EXERCISE PROMPT – Retype the listing below line for line, but only from the line with "This screenshot has height=669, width=1242." down to the line with "Image resolution: width=1197", inclusive. Pictures stay out.

INPUT FOR THIS TASK –
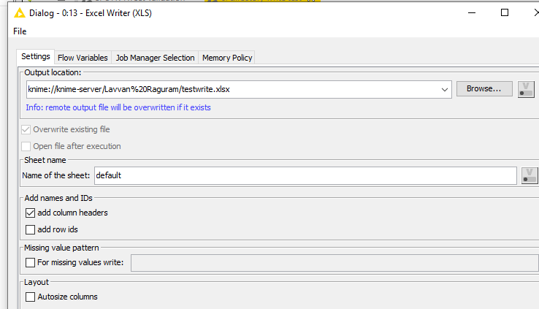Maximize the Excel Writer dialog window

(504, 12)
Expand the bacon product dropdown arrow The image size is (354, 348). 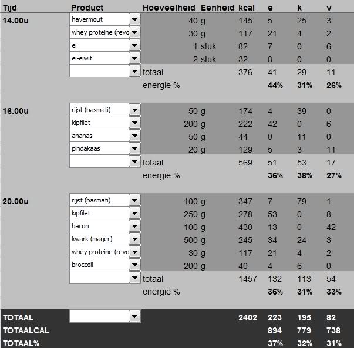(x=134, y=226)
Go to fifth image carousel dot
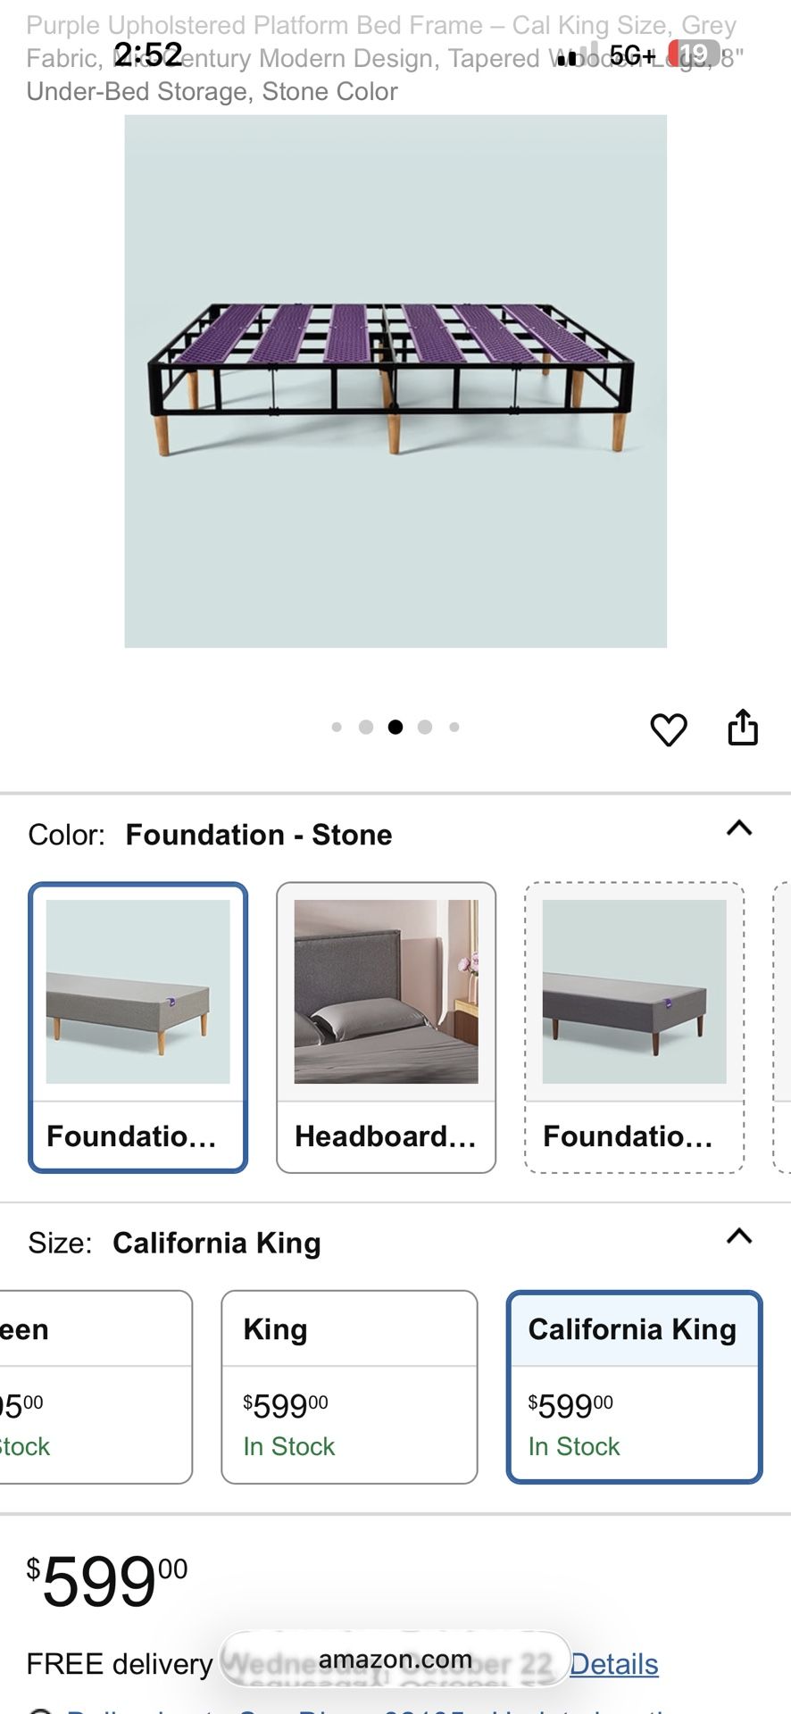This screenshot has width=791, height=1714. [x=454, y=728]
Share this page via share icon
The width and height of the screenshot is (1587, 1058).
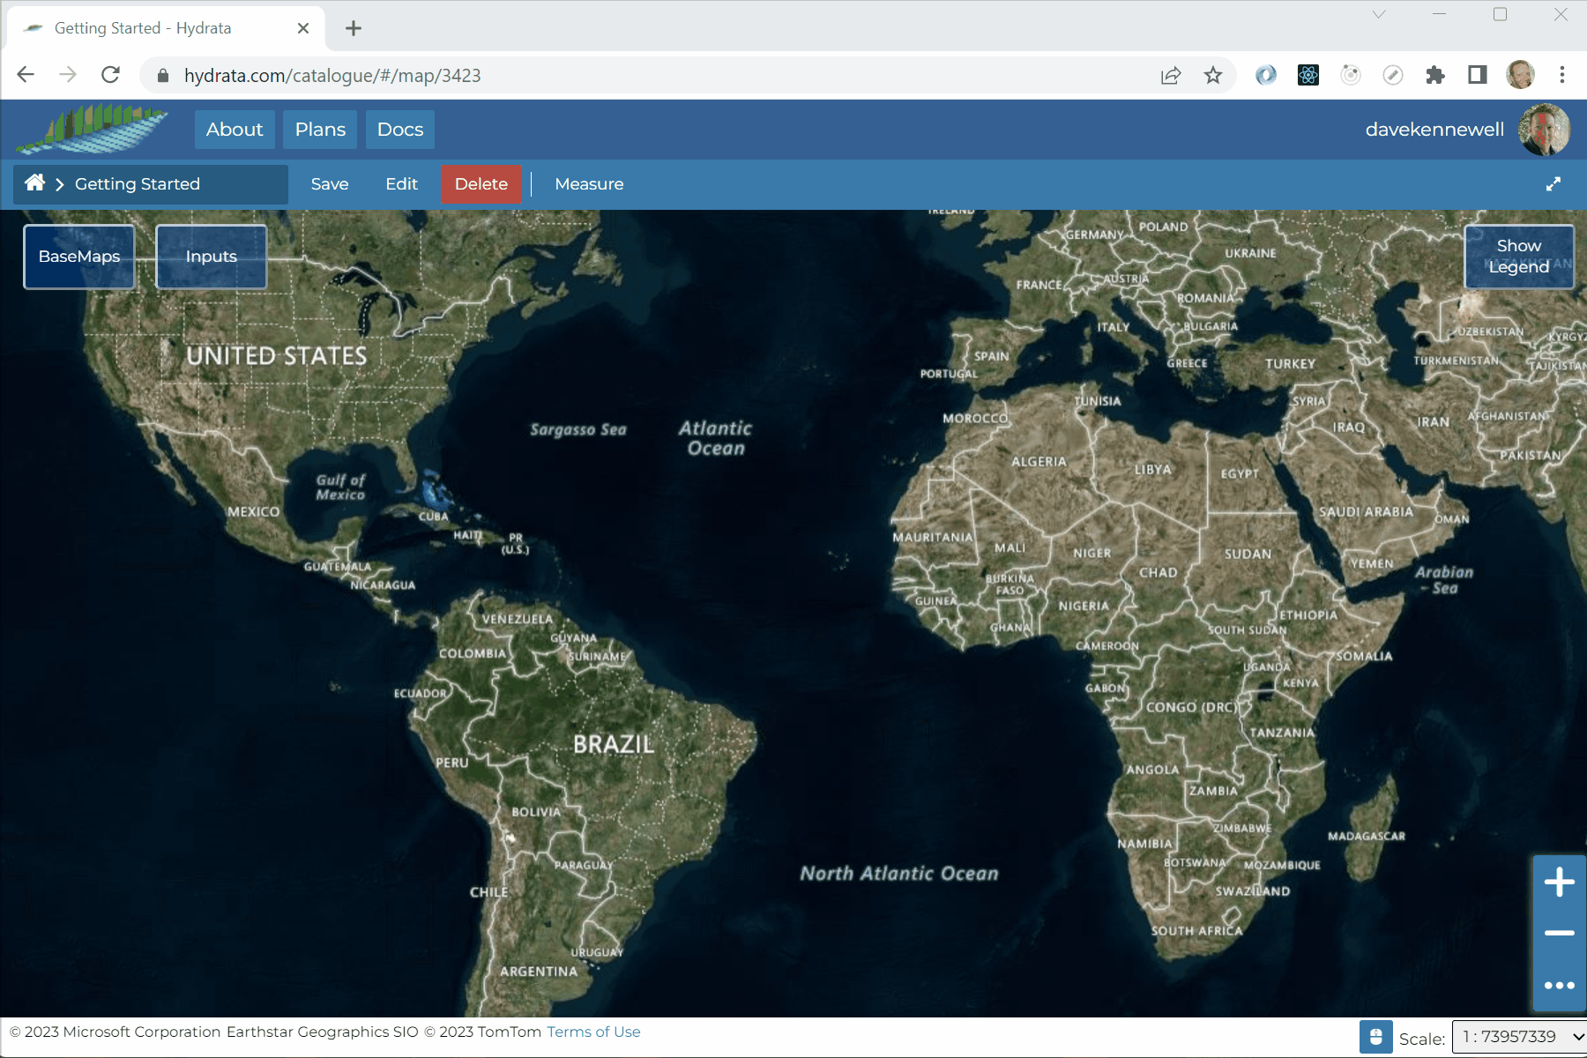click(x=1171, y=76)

* * *

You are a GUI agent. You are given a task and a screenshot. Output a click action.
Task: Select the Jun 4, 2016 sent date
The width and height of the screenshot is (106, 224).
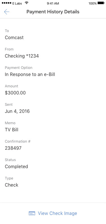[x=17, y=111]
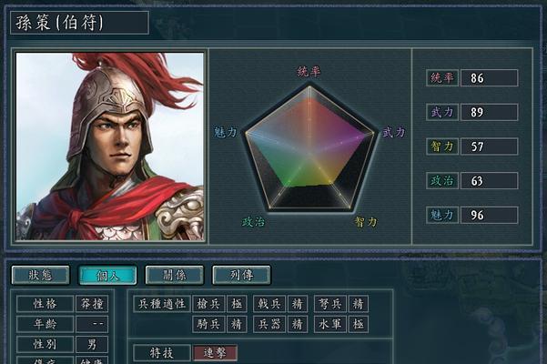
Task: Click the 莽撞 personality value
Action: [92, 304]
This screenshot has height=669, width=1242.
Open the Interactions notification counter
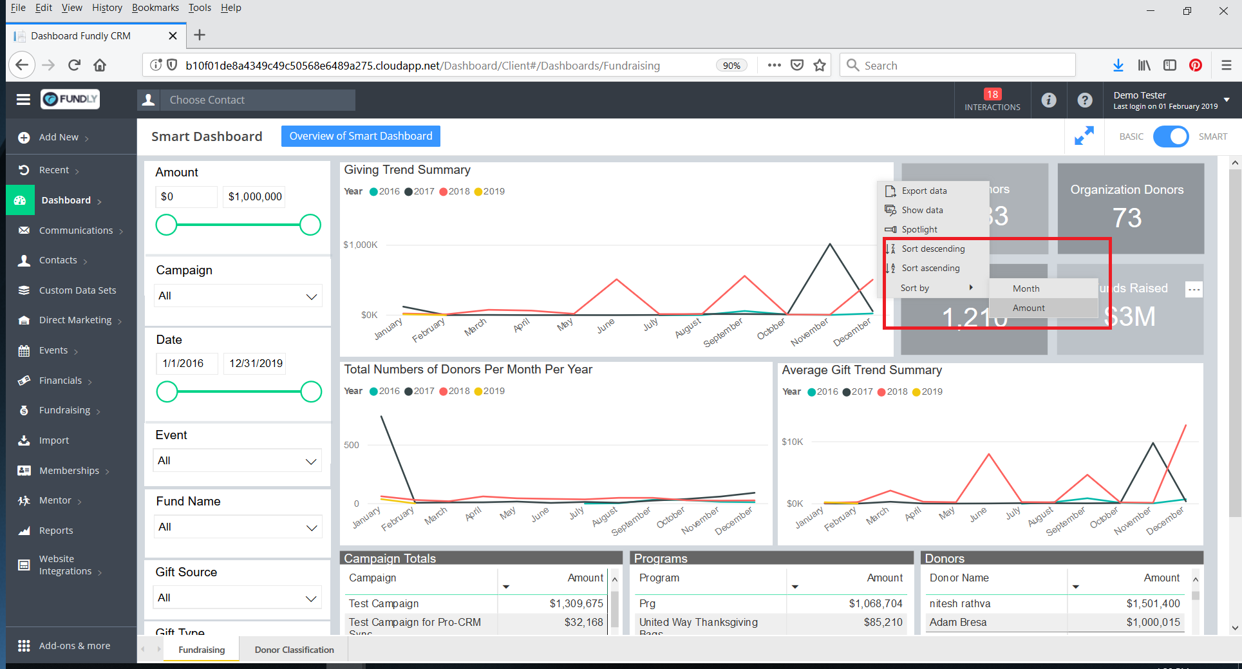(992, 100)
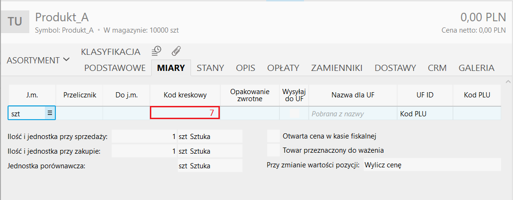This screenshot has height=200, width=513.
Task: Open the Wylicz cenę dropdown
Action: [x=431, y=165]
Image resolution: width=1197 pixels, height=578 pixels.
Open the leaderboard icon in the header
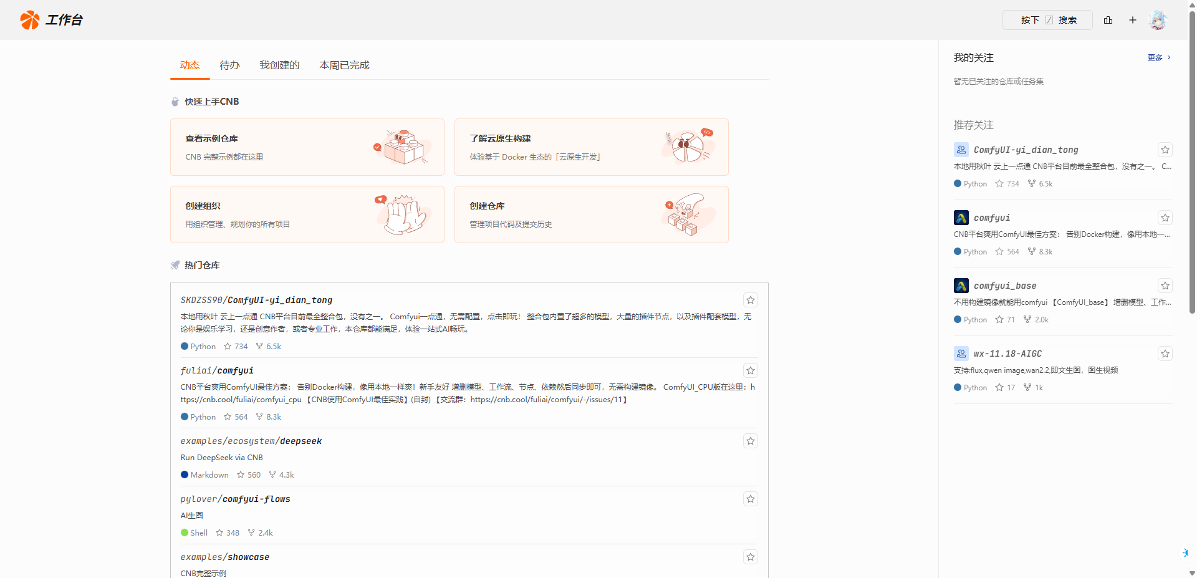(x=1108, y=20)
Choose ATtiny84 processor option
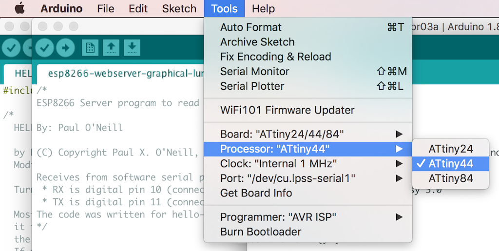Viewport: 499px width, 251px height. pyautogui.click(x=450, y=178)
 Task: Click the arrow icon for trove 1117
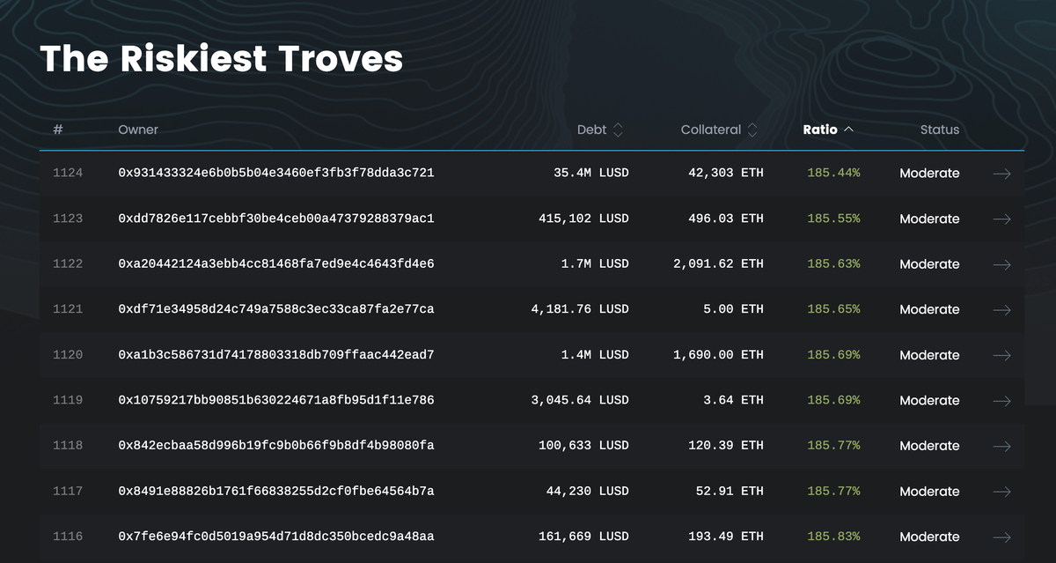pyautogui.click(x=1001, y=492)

WRITTEN ANSWER –
This screenshot has height=669, width=1242.
Open the Interactions notification counter
(992, 100)
This screenshot has height=200, width=513.
Task: Open the Wylicz cenę dropdown
Action: [x=431, y=165]
Image resolution: width=1197 pixels, height=578 pixels.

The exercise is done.